WASHINGTON - The Gun Lake Tribe has won a key court decision in its battle to build a casino.
The U.S. Court of Appeals in Washington has upheld a decision by a federal district court to allow the Interior Department to take 147 acres of land into federal trust for the purpose of building an Indian casino. The tribe plans to build a $200 million casino in Wayland County with 2,500 slot machines and 80 gaming tables.
''Today we thank the Creator for bringing our tribe a brighter future. This victory would not have been possible if not for our ancestors who suffered greatly to preserve our sovereignty. We applaud the court for again affirming our rights founded in our treaties, the Constitution, acts of Congress, and decision of the Supreme Court,'' Tribal Chairman D.K. Sprague said in a prepared statement.

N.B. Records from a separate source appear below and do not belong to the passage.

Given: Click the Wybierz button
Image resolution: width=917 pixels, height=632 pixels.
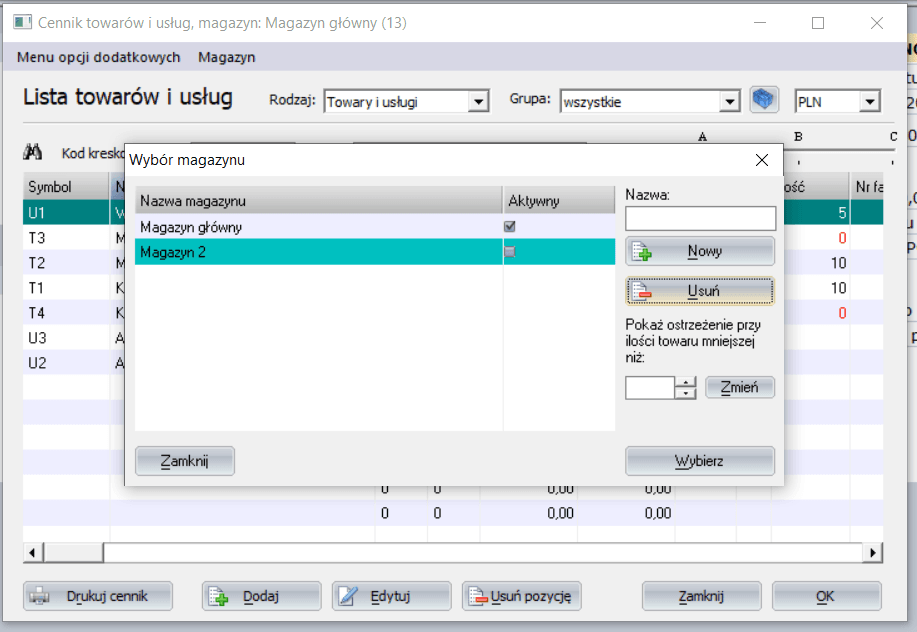Looking at the screenshot, I should click(699, 461).
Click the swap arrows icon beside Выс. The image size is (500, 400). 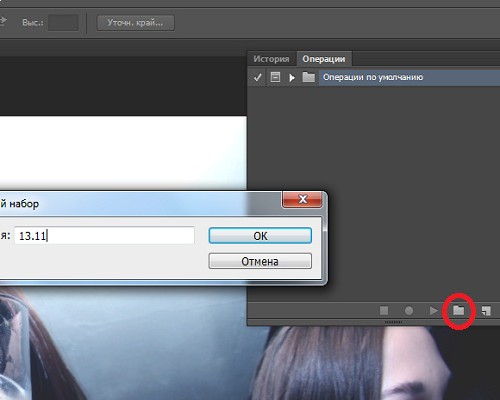tap(3, 22)
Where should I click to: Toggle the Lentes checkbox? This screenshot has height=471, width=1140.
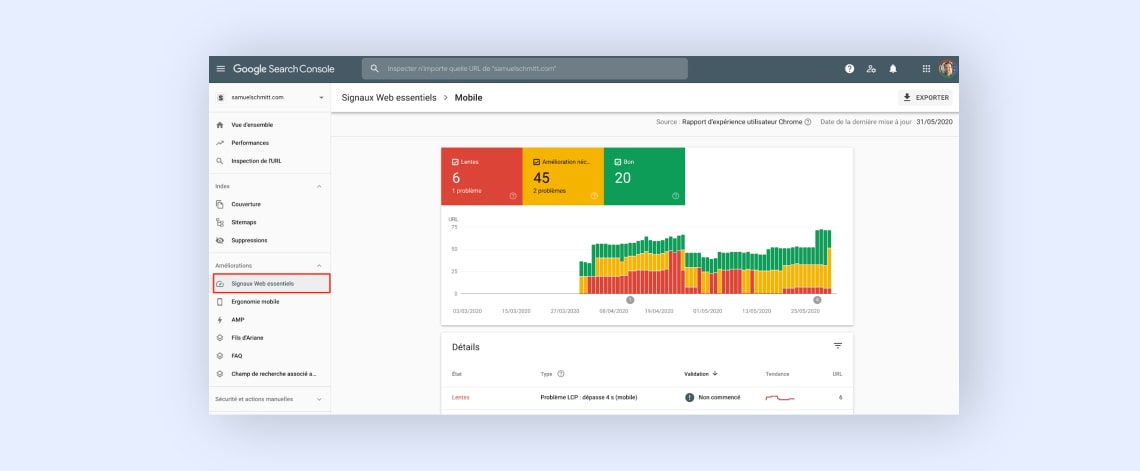click(x=455, y=162)
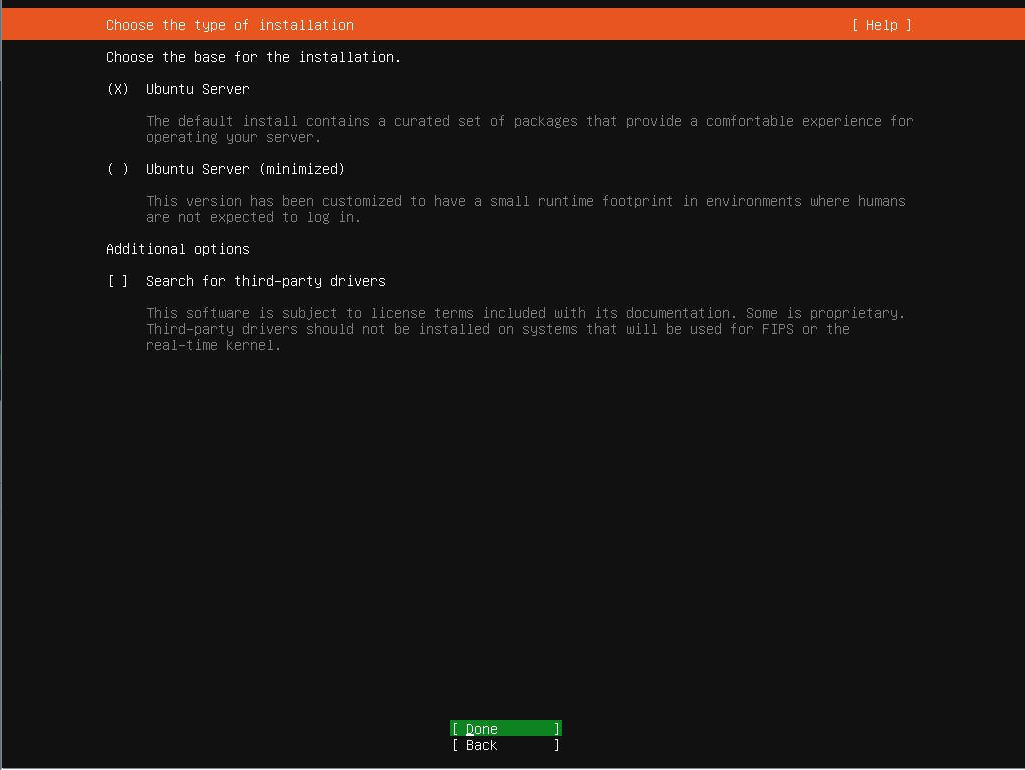Click the "real-time kernel" text line

[213, 345]
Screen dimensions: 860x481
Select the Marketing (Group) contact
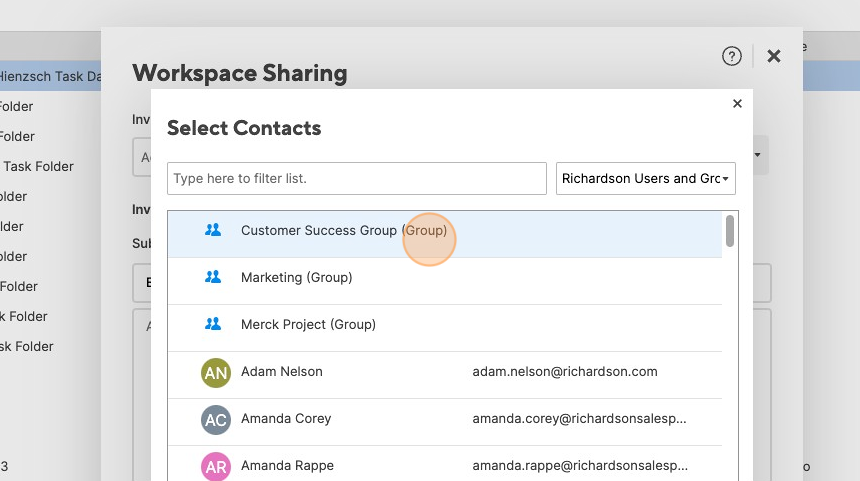coord(297,278)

The Gun Lake Tribe, whose formal name is the Match-E-Be-Nash-She-Wish Band of Potawatomi Indians, filed a land-into-trust application in 2001 to re-establish reservation lands for the purpose of economic development under the Indian Gaming Regulatory Act. The application was approved by the U.S. Department of Interior in May 2005.

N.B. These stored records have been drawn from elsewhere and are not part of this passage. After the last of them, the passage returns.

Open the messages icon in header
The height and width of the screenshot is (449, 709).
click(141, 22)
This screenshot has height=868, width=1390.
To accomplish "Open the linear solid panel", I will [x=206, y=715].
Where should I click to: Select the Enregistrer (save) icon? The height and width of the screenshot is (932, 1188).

Michigan Gaming Opposition, commonly known as MichGo, was challenging the location of the project. MichGo wanted the federal government to conduct a full environmental impact study, and it challenged the authority of the secretary of the interior to move lands into trust for tribes. MichGo said it will continue its opposition and seek a Supreme Court ruling on the interior secretary's authority.